Strengthening monitoring and evaluation (M&E) and building sustainable health information systems in resource limited countries: lessons learned from an M&E task-shifting initiative in Botswana
University of Botswana, University of Washington, University of Washington Seattle, Botswana Minist Hlth, Botswana Minist Local Govt, Int Training & Educ Ctr Hlth I TECH
Background: The demand for quality data and the interest in health information systems has increased due to the need for country-level progress reporting towards attainment of the United Nations Millennium Development Goals and global health initiatives. To improve monitoring and evaluation (M&E) of health programs in Botswana, 51 recent university graduates with no experience in M&E were recruited and provided with on-the-job training and mentoring to develop a new cadre of health worker: the district M&E officer. Three years after establishment of the cadre, an assessment was conducted to document achievements and lessons learnt.
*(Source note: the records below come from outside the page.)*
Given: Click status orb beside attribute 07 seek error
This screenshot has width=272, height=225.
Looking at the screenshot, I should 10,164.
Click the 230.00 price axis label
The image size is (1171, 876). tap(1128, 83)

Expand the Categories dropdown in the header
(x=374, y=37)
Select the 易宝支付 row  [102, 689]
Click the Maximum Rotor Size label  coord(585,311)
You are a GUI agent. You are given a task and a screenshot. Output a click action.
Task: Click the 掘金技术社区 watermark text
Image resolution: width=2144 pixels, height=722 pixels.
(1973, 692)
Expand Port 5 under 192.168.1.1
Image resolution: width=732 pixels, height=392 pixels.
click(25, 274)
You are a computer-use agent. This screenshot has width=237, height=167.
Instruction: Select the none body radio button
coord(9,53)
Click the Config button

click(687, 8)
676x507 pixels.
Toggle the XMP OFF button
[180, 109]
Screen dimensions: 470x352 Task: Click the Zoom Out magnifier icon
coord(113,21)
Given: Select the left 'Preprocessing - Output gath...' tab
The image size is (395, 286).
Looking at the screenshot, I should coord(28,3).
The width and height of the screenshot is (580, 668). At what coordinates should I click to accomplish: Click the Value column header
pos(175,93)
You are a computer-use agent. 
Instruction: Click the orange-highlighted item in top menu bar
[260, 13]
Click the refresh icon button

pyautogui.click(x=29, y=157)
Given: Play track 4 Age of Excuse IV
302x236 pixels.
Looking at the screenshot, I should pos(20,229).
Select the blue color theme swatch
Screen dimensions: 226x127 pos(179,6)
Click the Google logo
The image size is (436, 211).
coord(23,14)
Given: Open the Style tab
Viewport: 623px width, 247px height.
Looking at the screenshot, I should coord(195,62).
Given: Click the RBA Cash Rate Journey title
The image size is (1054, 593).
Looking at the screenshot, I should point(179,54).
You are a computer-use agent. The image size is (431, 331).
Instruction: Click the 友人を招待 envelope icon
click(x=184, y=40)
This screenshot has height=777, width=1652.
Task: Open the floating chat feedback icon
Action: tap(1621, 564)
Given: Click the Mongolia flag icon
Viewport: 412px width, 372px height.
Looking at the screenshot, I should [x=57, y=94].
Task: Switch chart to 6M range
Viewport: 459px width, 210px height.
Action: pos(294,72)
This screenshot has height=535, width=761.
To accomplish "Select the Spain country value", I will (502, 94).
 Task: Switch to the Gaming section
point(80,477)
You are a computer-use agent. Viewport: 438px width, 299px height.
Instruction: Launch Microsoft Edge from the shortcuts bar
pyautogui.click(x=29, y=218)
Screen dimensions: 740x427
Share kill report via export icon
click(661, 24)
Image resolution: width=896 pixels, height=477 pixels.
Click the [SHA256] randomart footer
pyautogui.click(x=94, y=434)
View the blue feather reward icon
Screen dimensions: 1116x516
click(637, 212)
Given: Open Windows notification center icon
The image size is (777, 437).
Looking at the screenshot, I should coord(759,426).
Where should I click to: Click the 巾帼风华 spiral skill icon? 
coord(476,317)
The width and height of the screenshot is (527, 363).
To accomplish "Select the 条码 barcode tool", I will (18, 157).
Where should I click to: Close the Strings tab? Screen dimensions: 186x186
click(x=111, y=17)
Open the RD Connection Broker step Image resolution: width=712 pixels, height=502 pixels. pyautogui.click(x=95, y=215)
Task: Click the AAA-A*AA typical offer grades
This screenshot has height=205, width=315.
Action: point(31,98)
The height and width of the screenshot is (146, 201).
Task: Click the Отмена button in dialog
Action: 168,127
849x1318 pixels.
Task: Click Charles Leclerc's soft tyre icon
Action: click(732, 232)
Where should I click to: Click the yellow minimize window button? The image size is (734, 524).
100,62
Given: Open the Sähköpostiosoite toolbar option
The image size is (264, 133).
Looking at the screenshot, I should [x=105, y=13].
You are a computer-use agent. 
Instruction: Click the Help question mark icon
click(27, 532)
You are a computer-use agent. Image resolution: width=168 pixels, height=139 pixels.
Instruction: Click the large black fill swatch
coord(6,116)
Methods: This qualitative assessment included in-depth interviews at the national level (n = 12) with officers from government institutions, donor agencies, and technical organizations; and six focus group discussions separately with district M&E officers, district managers, and program officers coordinating different district health programs.
Results: Reported achievements of the cadre included improved health worker capacity to monitor and evaluate programs within the districts; improved data quality, management, and reporting; increased use of health data for disease surveillance, operational research, and planning purposes; and increased availability of time for nurses and other health workers to concentrate on core clinical duties. Lessons learnt from the assessment included: the importance of clarifying roles for newly established cadres, aligning resources and equipment to expectations, importance of stakeholder collaboration in implementation of sustainable programs, and ensuring retention of new cadres.
Conclusion: The development of a dedicated M&E cadre at the district level contributed positively to health information systems in Botswana by helping build M&E capacity and improving data quality, management, and data use. This assessment has shown that such cadres can be developed sustainably if the initiative is country-led, focusing on recruitment and capacity-development of local counterparts, with a clear government retention plan.